Multiple central banks around the globe have previously started their preparations to build CBDCs (Central Bank Digital Currency), also called digital money. In basic terms, these are digital versions of our regular cash or the so-called fiat currency.
Previously, the European Central Bank (ECB) announced that it would be starting its preparations for creating its digital euro. This decision has raised concerns and assumptions from the financial community. How would it work? What would be its purpose, and how would it impact the economy? How would it adhere to the fundamental values of the European Union (EU), such as privacy?
The European Union (EU) stated that developing its own digital currency is mainly to attain its strategic independence, which primarily pertains to economic sovereignty and political autonomy.
This initiative for a European CBDC was seen as a response by the ECB to a broader change brought by the virtual currencies and digitalization of money. With the fast-changing internet, virtual variants of money are emerging, primarily brought by digital currencies.
Privacy has always been on top of the list when talking about money in general, more so in digital money. Safeguards and preventive measures are what experts and the financial community mostly scrutinize regarding digital currencies.
Previously, the ECB has ensured the public that privacy will be on top of its priorities. However, in its most recent reports, it seems like this is not the case.
The ECB pointed out that aside from privacy, the public has other competing concerns which might be considered for trade-offs, such as global market acknowledgment and security.
In a recent report, the central bank detailed that they would have visibility to specific data and transactions but ensured that these would not be accessible to anyone. The ECB also clarified that the European government economic committee is not looking for a profit-making business by exploiting private data and guarantee that they will adhere to every existing privacy law.
However, the community has shown concerns about this planned design, with data being centrally handled by the central bank, pointing out that this makes privacy more impossible to achieve.

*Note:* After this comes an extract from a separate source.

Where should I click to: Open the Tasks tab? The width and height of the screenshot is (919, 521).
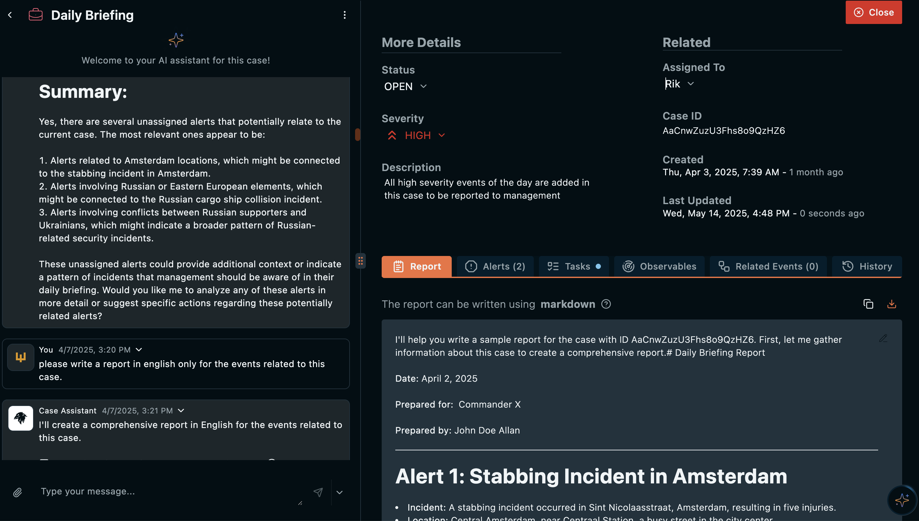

Experts mentioned that the public has the right to ask questions and be bothered by a government having massive control over private information. They indicated that even though the government might have less motive to misuse data, that does not entail there is no danger at all.
Aside from this, crypto developers indicated that privacy measures largely depend on the type of blockchain technology used. Experts suggested that embedding privacy into a digital euro might only be achieved through a distributed system. This way, the central bank would not be able to amass private data, and the risk of misusing this could be lessened.

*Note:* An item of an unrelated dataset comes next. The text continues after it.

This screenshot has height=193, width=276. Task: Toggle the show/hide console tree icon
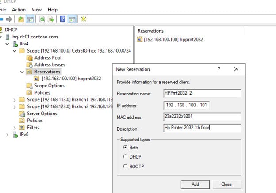pyautogui.click(x=30, y=19)
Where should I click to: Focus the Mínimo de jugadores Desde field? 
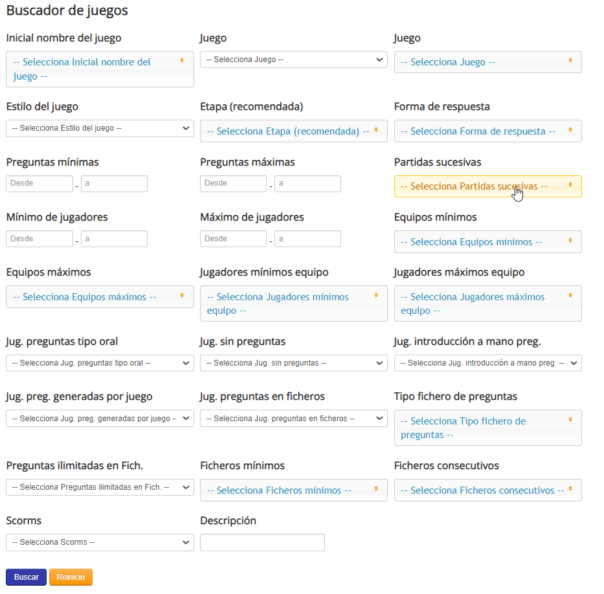[39, 239]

Recent reports from the European Central bank (ECB) mainly lean toward a more centralized design rather than a distributed one. This probably means that the central bank would centrally handle data and assets instead of circulating them freely.
This has raised concerns, not just by experts but also from the public, that this apparent favor towards a centralized blockchain technology would raise various privacy issues. Crypto professionals warned that the banking industry and the current regulatory mechanisms might not be prepared for such. They pointed out that these possibilities would need grave and consequential redesigning of the overall blockchain ecosystem.
Some have expressed concerns that a digital euro might be more of a problem than an economic and business opportunity.
A study by the European Central bank (ECB) shows that many of the public believe that a European CBDC will damage the crypto market, even without a real understanding of what the digital euro entails. The ECB clarified that thorough studies and investigations are ongoing to ensure preparedness and proper safeguards.
Faustine Fleuret, the CEO of ADAN (a crypto company from France), mentioned that a European CBDC poses a considerable threat to innovation, as it might conclude as a replacement, rather than a supplement, to the currently existing European stablecoins, given the lack of flexible mechanisms a centralized has.